As we head into the late fall, let’s take a look at the housing market and see where we are. This year has several “unusual forces” acting upon it – covid-19 and everything that comes with it, the looming vaccine(s), the upcoming election, a potential Presidential transition, and the inauguration.

 

Maryland Housing Market

(Source: Maryland Realtors)

Oof. Buyers in MD are definitely feeling these housing stats in their stress level and their wallets. The average sales price is up 16.2% from last year from $346,631 to $402,747. We are used to this in the DC market, but this is for the entire state of Maryland. This is a massive change. And look at the active supply/inventory in the market — there were 25,146 houses on the market in 2019 and now there are only 10,117 (months of inventory is down from 3.5 to 1.4). Lots of demand, not a lot of supply, leads up the upward trend on prices we are seeing.

 

DC Metro Area Housing Market

(Source: BrightMLS)

The DC Metro Area as a whole is in a similar situation, and, in fact, there are many record-setting statistics. The median sales price ($512,000) hit a September high, up by a record $81.0K (+18.8%) from last year. Montgomery County single-family homes hit a ten-year high ($666,000).
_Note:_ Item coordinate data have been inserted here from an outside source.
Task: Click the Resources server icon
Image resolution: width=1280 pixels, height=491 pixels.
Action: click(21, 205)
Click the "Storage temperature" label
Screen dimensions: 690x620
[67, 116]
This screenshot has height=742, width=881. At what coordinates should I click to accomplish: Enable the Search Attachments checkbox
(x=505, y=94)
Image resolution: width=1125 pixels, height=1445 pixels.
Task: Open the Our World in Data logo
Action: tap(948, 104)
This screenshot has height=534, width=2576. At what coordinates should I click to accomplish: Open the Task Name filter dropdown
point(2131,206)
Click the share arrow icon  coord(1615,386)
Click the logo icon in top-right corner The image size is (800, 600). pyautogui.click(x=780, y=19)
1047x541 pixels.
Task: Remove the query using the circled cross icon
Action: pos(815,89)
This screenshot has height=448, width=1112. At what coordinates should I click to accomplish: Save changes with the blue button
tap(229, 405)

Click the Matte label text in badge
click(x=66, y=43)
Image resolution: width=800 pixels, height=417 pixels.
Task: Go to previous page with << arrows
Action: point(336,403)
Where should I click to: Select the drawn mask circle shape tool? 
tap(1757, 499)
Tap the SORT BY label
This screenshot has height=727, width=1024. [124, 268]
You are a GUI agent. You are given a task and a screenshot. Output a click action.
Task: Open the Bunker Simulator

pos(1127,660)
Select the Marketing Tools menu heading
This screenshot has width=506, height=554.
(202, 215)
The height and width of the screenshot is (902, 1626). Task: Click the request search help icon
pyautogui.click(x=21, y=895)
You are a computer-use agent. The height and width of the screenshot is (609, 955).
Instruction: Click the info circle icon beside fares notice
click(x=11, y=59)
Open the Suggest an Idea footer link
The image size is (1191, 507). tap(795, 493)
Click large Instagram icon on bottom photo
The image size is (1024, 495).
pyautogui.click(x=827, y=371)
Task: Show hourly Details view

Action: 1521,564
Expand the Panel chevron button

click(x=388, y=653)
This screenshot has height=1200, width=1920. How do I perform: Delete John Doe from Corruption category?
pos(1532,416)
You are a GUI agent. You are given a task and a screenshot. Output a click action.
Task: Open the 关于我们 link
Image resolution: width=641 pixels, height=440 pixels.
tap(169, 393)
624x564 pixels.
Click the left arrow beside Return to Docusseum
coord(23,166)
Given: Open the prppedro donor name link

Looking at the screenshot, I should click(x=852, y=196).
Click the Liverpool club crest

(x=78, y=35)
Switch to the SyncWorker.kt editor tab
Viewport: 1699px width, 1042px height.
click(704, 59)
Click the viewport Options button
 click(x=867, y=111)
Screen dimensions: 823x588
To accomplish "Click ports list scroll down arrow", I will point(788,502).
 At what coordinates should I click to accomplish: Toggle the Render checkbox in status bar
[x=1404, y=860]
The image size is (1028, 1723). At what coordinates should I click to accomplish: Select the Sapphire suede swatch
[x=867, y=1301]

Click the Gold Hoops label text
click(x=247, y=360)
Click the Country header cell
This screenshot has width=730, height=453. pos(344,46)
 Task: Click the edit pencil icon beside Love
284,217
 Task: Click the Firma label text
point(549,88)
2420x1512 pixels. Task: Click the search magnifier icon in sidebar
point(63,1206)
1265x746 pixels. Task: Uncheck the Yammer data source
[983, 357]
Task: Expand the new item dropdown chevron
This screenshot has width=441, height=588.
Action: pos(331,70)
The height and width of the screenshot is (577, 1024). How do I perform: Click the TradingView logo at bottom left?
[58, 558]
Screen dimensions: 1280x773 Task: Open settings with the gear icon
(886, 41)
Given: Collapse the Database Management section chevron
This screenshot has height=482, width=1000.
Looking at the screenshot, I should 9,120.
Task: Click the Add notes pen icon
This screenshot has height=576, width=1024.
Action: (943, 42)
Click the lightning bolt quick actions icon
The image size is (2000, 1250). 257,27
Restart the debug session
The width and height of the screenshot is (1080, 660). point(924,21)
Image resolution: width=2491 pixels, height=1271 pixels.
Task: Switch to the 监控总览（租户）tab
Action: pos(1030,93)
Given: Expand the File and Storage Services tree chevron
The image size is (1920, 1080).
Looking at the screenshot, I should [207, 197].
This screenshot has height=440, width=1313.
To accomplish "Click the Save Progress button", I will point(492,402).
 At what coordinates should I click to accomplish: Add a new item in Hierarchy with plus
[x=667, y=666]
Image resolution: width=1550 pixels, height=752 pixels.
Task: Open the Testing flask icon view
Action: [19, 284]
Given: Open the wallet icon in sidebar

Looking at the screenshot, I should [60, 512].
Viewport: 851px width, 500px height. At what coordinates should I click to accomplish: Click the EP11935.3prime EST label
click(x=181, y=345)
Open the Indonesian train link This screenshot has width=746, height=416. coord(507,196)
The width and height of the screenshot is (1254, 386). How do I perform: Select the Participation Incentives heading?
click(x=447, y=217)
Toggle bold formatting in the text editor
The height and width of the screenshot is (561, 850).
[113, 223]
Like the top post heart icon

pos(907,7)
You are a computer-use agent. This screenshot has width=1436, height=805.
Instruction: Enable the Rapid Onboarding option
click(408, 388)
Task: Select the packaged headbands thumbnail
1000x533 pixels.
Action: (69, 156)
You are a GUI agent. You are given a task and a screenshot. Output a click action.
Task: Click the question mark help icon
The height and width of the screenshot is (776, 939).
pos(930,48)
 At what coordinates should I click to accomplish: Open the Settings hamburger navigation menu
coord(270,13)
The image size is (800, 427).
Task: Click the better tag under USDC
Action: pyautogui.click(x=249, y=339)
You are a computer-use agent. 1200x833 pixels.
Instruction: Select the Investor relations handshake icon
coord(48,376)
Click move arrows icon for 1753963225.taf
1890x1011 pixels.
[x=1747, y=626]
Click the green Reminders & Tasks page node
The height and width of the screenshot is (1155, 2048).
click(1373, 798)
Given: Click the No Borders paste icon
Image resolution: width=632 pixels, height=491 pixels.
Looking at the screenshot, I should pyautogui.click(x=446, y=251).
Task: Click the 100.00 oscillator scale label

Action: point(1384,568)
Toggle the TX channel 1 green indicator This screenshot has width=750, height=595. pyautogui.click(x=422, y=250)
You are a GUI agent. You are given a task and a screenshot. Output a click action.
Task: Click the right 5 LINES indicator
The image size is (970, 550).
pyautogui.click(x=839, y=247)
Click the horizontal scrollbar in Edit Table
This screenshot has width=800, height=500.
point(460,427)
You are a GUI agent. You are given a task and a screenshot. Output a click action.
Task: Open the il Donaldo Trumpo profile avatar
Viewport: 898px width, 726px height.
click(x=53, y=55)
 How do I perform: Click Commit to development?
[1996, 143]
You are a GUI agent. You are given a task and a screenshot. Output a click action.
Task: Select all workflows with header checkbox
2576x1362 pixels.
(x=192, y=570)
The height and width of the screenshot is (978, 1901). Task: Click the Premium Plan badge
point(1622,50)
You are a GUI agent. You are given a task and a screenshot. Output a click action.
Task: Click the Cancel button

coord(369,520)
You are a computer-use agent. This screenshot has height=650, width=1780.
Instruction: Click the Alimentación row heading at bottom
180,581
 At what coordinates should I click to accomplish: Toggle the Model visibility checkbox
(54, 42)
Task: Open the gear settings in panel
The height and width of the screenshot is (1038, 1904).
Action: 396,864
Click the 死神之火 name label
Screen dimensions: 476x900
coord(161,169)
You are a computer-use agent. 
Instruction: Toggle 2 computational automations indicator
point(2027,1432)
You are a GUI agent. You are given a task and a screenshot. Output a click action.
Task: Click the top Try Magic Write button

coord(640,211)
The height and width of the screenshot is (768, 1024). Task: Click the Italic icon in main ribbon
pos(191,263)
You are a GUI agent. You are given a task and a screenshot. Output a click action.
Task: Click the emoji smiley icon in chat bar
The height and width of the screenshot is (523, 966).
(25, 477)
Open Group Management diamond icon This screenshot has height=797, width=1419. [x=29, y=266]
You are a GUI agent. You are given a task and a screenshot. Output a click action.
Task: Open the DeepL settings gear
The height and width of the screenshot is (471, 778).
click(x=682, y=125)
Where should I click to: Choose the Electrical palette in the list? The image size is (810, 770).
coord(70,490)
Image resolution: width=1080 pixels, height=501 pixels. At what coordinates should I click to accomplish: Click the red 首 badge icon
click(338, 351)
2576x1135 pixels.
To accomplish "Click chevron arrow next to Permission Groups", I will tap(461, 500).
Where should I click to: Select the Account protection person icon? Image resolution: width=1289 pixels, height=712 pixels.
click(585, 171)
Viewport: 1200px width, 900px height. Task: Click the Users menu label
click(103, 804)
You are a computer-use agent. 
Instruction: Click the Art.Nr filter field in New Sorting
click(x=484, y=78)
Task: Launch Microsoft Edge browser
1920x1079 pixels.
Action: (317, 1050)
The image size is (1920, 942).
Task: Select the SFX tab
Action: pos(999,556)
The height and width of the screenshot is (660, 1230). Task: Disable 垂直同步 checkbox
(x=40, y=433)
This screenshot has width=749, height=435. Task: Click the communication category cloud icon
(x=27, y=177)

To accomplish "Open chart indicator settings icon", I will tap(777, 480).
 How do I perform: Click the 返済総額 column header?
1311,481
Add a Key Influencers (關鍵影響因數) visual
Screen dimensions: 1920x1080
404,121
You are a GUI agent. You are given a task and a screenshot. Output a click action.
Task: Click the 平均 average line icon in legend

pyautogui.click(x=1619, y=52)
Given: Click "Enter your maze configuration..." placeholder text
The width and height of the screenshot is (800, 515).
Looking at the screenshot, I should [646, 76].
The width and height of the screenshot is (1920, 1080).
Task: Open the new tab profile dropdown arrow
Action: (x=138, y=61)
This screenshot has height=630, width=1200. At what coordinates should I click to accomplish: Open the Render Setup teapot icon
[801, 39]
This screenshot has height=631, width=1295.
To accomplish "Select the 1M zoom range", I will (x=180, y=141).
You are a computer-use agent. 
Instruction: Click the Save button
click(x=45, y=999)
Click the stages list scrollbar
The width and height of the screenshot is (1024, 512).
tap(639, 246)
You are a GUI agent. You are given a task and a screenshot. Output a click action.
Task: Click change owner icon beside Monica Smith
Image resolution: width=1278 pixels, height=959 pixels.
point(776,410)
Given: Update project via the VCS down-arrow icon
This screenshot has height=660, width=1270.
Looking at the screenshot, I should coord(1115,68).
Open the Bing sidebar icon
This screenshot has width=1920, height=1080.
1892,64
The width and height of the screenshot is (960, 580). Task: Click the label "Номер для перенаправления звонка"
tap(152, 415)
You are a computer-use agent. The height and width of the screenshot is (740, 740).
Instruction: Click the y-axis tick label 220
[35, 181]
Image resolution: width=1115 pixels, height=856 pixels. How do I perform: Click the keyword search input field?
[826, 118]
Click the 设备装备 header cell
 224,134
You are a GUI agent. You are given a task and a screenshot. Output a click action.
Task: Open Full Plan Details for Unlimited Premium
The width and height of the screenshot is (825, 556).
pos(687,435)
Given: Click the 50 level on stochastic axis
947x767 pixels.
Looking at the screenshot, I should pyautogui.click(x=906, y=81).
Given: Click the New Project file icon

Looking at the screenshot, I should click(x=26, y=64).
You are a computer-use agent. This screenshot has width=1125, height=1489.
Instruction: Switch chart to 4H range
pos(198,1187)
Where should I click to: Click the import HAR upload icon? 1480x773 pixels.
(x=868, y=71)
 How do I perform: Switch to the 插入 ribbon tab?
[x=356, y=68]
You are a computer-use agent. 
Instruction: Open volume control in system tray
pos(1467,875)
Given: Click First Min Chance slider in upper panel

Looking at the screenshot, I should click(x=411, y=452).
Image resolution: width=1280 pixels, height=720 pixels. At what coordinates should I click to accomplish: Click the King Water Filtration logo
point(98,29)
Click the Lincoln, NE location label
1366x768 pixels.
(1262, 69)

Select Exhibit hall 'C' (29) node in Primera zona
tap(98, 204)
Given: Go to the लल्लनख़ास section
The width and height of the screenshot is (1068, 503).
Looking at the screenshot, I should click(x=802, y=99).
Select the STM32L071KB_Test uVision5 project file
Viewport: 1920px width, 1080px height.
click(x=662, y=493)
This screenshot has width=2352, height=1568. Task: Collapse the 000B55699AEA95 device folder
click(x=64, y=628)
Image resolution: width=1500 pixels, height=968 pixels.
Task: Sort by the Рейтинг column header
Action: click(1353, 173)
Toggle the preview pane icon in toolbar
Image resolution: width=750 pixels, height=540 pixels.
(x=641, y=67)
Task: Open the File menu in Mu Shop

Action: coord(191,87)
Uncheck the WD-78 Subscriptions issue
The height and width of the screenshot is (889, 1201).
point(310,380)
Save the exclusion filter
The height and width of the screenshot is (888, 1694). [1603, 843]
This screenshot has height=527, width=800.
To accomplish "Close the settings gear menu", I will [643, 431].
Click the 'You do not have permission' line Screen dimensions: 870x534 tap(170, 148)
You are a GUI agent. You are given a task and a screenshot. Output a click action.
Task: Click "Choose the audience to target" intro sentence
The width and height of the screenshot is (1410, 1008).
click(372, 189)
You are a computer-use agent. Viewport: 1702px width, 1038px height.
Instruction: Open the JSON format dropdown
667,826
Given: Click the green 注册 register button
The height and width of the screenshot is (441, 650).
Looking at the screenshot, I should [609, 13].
Potomac detached homes closed for $1.1M (+21.6%).

The metro region marked a ten-year high for condo/co-op sales (1,575, up 43.7%). 

Homes continued to sell at a record-setting pace, remaining at an all-time low seven days for a second month. The number of sold listings coming off the market in ten days or less (3,285) more than doubled from last year (+105.3%). Montgomery County saw a 153.8% increase.

 

Thoughts on where we are

I am not seeing any signs of slowing yet. I still have a list of buyers and sellers I am talking to right now. And all the trends we are seeing are showing no signs of slowing down. Given that a lot of people are working from home, and given the number of externalities on the market right now, I am expecting we will push right through the winter into February. Once we see more on the election results and the vaccine timeline, I’ll come back and revisit this.